Cookbook
Short, tested recipes for common operational shapes. Copy, adapt, ship. Each recipe names a real problem, shows the commands, and explains the trade-off.
What this section is
A cookbook is not a tutorial and not a guide. A tutorial teaches a concept; a guide explains a subsystem. A recipe solves one specific problem in one specific way. You arrive, you copy commands, you leave.
Every recipe on the next pages:
- Names a problem in one sentence at the top.
- Gives the commands in runnable form — you can paste them at a terminal with only the names swapped out.
- Explains the one trade-off you should know before you ship the result.
- Points to the underlying concept if you want to know why the recipe works.

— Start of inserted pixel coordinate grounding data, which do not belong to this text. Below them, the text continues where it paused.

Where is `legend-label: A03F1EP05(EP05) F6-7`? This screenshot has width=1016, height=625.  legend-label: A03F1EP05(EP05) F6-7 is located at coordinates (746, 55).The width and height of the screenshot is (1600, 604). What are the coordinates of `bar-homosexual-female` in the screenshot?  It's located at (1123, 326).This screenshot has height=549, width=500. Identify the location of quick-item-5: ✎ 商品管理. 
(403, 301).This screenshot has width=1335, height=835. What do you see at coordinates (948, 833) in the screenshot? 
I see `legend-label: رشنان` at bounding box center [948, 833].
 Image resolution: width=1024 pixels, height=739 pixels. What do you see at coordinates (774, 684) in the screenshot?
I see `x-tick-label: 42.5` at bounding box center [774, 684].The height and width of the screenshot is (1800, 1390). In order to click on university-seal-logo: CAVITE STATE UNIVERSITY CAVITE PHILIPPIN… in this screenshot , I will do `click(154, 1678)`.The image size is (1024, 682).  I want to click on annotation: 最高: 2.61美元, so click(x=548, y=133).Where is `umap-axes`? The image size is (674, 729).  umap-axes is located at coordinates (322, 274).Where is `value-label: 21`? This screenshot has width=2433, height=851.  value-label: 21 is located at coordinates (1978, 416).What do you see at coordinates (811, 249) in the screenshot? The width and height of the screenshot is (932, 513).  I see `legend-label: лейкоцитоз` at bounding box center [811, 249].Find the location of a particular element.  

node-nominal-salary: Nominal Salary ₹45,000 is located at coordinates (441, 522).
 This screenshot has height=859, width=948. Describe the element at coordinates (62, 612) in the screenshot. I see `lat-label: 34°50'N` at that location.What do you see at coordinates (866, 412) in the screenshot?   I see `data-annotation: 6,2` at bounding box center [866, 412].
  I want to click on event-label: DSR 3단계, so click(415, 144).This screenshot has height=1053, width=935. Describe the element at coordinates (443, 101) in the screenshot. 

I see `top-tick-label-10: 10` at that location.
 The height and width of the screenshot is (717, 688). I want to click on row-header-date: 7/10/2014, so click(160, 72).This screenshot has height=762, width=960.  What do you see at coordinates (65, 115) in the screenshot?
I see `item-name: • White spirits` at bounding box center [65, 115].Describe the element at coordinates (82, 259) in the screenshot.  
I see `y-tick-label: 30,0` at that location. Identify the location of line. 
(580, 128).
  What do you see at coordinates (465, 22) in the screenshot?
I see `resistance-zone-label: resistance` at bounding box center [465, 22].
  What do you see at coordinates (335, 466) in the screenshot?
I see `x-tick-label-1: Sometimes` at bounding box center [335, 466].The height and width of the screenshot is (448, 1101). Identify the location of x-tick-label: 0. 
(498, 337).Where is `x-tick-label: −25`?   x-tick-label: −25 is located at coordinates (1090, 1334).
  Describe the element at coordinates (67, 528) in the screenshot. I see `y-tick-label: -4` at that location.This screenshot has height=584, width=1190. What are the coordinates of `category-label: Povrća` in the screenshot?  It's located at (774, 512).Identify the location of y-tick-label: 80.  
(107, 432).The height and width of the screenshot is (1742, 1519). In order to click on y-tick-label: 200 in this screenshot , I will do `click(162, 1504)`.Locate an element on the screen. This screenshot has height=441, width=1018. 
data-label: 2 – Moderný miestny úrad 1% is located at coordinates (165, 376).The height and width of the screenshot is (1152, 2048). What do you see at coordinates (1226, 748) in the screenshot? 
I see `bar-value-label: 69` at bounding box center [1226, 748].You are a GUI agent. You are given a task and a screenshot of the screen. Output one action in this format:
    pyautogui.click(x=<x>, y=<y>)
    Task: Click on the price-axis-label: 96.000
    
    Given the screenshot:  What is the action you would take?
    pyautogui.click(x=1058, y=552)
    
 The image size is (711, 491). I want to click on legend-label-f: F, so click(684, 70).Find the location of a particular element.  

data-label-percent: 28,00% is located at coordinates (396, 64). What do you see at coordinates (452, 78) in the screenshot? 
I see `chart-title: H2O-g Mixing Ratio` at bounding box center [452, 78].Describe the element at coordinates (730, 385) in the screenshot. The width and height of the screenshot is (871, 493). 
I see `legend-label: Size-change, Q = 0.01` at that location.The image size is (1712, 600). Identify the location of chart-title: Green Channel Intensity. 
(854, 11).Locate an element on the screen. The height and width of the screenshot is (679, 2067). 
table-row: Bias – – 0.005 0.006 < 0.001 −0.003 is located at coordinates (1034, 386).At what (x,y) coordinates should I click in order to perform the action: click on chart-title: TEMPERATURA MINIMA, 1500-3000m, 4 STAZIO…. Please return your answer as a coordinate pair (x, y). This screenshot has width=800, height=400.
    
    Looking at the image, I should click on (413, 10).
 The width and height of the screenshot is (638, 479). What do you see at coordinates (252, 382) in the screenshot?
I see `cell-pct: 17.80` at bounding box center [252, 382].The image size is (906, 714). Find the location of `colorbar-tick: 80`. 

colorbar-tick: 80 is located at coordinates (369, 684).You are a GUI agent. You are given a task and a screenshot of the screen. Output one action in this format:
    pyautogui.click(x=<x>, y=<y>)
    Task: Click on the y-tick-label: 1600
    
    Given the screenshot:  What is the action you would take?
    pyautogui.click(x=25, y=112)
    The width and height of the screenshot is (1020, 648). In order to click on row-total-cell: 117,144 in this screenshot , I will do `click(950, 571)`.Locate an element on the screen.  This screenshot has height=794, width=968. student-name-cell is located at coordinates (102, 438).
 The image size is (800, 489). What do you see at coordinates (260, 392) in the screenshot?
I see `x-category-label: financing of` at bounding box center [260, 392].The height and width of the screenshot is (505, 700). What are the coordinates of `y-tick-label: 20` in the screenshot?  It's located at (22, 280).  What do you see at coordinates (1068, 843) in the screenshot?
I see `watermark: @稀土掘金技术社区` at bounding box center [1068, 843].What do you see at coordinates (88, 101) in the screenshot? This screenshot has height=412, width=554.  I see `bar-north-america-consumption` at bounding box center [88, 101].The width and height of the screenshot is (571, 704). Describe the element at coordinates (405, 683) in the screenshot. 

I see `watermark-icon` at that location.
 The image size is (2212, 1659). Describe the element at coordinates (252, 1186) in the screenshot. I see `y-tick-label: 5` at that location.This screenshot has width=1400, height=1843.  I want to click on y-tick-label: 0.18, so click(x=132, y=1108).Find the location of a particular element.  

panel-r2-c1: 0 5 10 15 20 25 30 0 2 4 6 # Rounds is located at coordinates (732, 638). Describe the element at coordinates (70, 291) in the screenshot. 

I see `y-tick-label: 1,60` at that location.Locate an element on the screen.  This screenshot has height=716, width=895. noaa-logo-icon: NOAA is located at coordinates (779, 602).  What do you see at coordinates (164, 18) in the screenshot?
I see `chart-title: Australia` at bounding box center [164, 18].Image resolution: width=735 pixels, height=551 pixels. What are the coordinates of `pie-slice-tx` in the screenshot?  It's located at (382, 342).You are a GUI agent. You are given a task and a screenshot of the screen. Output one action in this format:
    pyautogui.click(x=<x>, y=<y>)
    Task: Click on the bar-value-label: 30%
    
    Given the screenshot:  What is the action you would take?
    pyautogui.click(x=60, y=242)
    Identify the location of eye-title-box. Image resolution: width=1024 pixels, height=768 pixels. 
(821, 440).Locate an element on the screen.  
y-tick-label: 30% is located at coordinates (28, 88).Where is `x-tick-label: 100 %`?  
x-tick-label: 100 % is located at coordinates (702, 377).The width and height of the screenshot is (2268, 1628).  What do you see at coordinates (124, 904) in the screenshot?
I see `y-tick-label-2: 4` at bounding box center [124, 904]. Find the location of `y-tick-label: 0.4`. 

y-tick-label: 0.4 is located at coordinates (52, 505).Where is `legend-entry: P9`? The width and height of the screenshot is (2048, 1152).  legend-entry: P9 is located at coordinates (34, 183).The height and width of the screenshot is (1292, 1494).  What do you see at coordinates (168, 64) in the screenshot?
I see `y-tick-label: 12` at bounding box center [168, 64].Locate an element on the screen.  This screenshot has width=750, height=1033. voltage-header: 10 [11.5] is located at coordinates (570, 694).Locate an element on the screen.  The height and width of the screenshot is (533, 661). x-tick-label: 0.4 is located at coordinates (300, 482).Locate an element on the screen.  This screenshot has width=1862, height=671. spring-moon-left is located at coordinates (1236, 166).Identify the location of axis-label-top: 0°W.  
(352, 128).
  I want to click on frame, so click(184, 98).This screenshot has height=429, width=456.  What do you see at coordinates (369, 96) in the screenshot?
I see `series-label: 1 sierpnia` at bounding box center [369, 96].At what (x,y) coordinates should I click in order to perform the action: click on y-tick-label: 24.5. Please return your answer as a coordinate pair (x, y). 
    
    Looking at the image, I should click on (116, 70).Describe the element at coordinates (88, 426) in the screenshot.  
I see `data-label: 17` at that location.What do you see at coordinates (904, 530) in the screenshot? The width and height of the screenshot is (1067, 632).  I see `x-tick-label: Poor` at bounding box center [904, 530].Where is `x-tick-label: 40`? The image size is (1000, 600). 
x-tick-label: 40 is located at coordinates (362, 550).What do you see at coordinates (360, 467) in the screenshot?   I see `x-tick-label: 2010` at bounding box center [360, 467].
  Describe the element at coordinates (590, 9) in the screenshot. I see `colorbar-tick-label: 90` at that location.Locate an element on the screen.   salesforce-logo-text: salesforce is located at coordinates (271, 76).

If a recipe gets long, it probably belongs in a guide. Recipes stay short on purpose.
Recipes
| Recipe | Problem it solves |
|---|---|
| Route by domain | Dispatch code work to one agent and ops work to another without a rule explosion. |
| Trust-gated auto-approval | Let high-trust actors ship without blocking on human review; require review for low-trust ones. |
| Federate one thread | Share a single task thread with a collaborator on a different spl instance, nothing more. |
| Scheduled daily digest | Emit a daily summary record at 09:00 containing what closed in the last 24 hours. |
| Audit export to Elastic | Pipe the security-relevant record stream into Elasticsearch or another SIEM. |
| Summarize a research paper — 3-LLM consensus | Fan out to three LLMs, consensus-fold their summaries, take the most-agreed answer. |
| Translate with human verification | Claude translates, GPT-4 verifies, Alice is the tiebreaker — human only when LLMs disagree. |
| Cost-bounded query waterfall | Try cheap LLM first, escalate stage-by-stage, hard-stop at a 5-cent ceiling. |
| Audit-critical with ensemble + audit | Ensemble-fold three LLMs, then require a trusted compliance officer to audit. |
| Escalate to human on low confidence | LLM handles the common case; human pulled in only when the LLM isn't sure. |
How these relate to guides
Guides explain a subsystem end-to-end (CEL, Federation, Task management). Recipes are cross-cutting — they pick pieces from multiple subsystems to solve one operational problem.
When a recipe starts to grow into a full subsystem explanation, it graduates into a guide. When a guide accumulates too many "how do I X?" questions in comments, the Xs become recipes. Both directions happen.
Contributing
Every recipe should be verified by running the commands in a clean shell. Copy-paste quality is the acceptance criterion. If a recipe's commands don't work when you follow them, open an issue — a broken recipe is worse than a missing one.